═══ Dataset entries

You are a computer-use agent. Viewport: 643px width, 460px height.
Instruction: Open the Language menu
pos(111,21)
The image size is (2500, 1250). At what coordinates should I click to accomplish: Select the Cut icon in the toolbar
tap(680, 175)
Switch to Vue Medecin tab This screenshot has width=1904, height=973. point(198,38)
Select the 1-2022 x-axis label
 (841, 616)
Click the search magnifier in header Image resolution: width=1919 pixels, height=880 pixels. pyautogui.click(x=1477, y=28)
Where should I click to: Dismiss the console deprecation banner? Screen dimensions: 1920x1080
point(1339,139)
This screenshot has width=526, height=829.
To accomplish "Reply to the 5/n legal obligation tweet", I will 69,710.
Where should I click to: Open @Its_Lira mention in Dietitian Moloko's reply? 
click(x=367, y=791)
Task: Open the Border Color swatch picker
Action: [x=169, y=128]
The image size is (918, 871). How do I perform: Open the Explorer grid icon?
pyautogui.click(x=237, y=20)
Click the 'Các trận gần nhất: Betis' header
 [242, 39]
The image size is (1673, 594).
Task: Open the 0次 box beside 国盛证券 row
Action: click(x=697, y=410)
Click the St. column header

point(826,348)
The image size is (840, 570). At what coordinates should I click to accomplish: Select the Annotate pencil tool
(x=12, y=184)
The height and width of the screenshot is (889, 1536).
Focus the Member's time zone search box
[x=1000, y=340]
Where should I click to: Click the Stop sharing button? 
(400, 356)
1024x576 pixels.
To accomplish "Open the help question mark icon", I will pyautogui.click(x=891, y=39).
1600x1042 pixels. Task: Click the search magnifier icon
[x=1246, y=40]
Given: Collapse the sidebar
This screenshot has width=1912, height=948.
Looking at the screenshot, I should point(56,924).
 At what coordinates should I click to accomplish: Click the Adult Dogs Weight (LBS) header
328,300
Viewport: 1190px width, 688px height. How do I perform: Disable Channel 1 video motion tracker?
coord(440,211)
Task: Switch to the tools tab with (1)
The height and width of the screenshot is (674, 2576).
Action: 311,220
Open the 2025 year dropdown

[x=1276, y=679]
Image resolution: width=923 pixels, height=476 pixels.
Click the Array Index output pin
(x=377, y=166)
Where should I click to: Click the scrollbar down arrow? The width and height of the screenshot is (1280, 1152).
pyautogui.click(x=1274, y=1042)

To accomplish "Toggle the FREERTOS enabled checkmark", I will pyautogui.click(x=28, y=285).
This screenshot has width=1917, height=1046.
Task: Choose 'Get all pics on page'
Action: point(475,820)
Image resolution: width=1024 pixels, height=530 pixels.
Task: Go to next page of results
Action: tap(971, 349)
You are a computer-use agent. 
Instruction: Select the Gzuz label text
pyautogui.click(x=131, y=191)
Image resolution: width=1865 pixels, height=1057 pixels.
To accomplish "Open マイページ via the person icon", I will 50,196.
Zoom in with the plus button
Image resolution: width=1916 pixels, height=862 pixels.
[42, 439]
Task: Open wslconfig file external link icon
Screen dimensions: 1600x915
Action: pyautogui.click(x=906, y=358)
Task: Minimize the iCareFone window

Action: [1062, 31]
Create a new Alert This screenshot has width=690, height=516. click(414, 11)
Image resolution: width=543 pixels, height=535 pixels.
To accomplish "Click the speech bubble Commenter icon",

══════

Work to do: Present every line of the material above as a JSON list of strings, one string per line, leaving out blank lines.

Reply:
[
  "You are a computer-use agent. Viewport: 643px width, 460px height.",
  "Instruction: Open the Language menu",
  "pos(111,21)",
  "The image size is (2500, 1250). At what coordinates should I click to accomplish: Select the Cut icon in the toolbar",
  "tap(680, 175)",
  "Switch to Vue Medecin tab This screenshot has width=1904, height=973. point(198,38)",
  "Select the 1-2022 x-axis label",
  " (841, 616)",
  "Click the search magnifier in header Image resolution: width=1919 pixels, height=880 pixels. pyautogui.click(x=1477, y=28)",
  "Where should I click to: Dismiss the console deprecation banner? Screen dimensions: 1920x1080",
  "point(1339,139)",
  "This screenshot has width=526, height=829.",
  "To accomplish \"Reply to the 5/n legal obligation tweet\", I will 69,710.",
  "Where should I click to: Open @Its_Lira mention in Dietitian Moloko's reply? ",
  "click(x=367, y=791)",
  "Task: Open the Border Color swatch picker",
  "Action: [x=169, y=128]",
  "The image size is (918, 871). How do I perform: Open the Explorer grid icon?",
  "pyautogui.click(x=237, y=20)",
  "Click the 'Các trận gần nhất: Betis' header",
  " [242, 39]",
  "The image size is (1673, 594).",
  "Task: Open the 0次 box beside 国盛证券 row",
  "Action: click(x=697, y=410)",
  "Click the St. column header",
  "point(826,348)",
  "The image size is (840, 570). At what coordinates should I click to accomplish: Select the Annotate pencil tool",
  "(x=12, y=184)",
  "The height and width of the screenshot is (889, 1536).",
  "Focus the Member's time zone search box",
  "[x=1000, y=340]",
  "Where should I click to: Click the Stop sharing button? ",
  "(400, 356)",
  "1024x576 pixels.",
  "To accomplish \"Open the help question mark icon\", I will pyautogui.click(x=891, y=39).",
  "1600x1042 pixels. Task: Click the search magnifier icon",
  "[x=1246, y=40]",
  "Given: Collapse the sidebar",
  "This screenshot has width=1912, height=948.",
  "Looking at the screenshot, I should point(56,924).",
  " At what coordinates should I click to accomplish: Click the Adult Dogs Weight (LBS) header",
  "328,300",
  "Viewport: 1190px width, 688px height. How do I perform: Disable Channel 1 video motion tracker?",
  "coord(440,211)",
  "Task: Switch to the tools tab with (1)",
  "The height and width of the screenshot is (674, 2576).",
  "Action: 311,220",
  "Open the 2025 year dropdown",
  "[x=1276, y=679]",
  "Image resolution: width=923 pixels, height=476 pixels.",
  "Click the Array Index output pin",
  "(x=377, y=166)",
  "Where should I click to: Click the scrollbar down arrow? The width and height of the screenshot is (1280, 1152).",
  "pyautogui.click(x=1274, y=1042)",
  "To accomplish \"Toggle the FREERTOS enabled checkmark\", I will pyautogui.click(x=28, y=285).",
  "This screenshot has width=1917, height=1046.",
  "Task: Choose 'Get all pics on page'",
  "Action: point(475,820)",
  "Image resolution: width=1024 pixels, height=530 pixels.",
  "Task: Go to next page of results",
  "Action: tap(971, 349)",
  "You are a computer-use agent. ",
  "Instruction: Select the Gzuz label text",
  "pyautogui.click(x=131, y=191)",
  "Image resolution: width=1865 pixels, height=1057 pixels.",
  "To accomplish \"Open マイページ via the person icon\", I will 50,196.",
  "Zoom in with the plus button",
  "Image resolution: width=1916 pixels, height=862 pixels.",
  "[42, 439]",
  "Task: Open wslconfig file external link icon",
  "Screen dimensions: 1600x915",
  "Action: pyautogui.click(x=906, y=358)",
  "Task: Minimize the iCareFone window",
  "Action: [1062, 31]",
  "Create a new Alert This screenshot has width=690, height=516. click(414, 11)",
  "Image resolution: width=543 pixels, height=535 pixels.",
  "To accomplish \"Click the speech bubble Commenter icon\","
]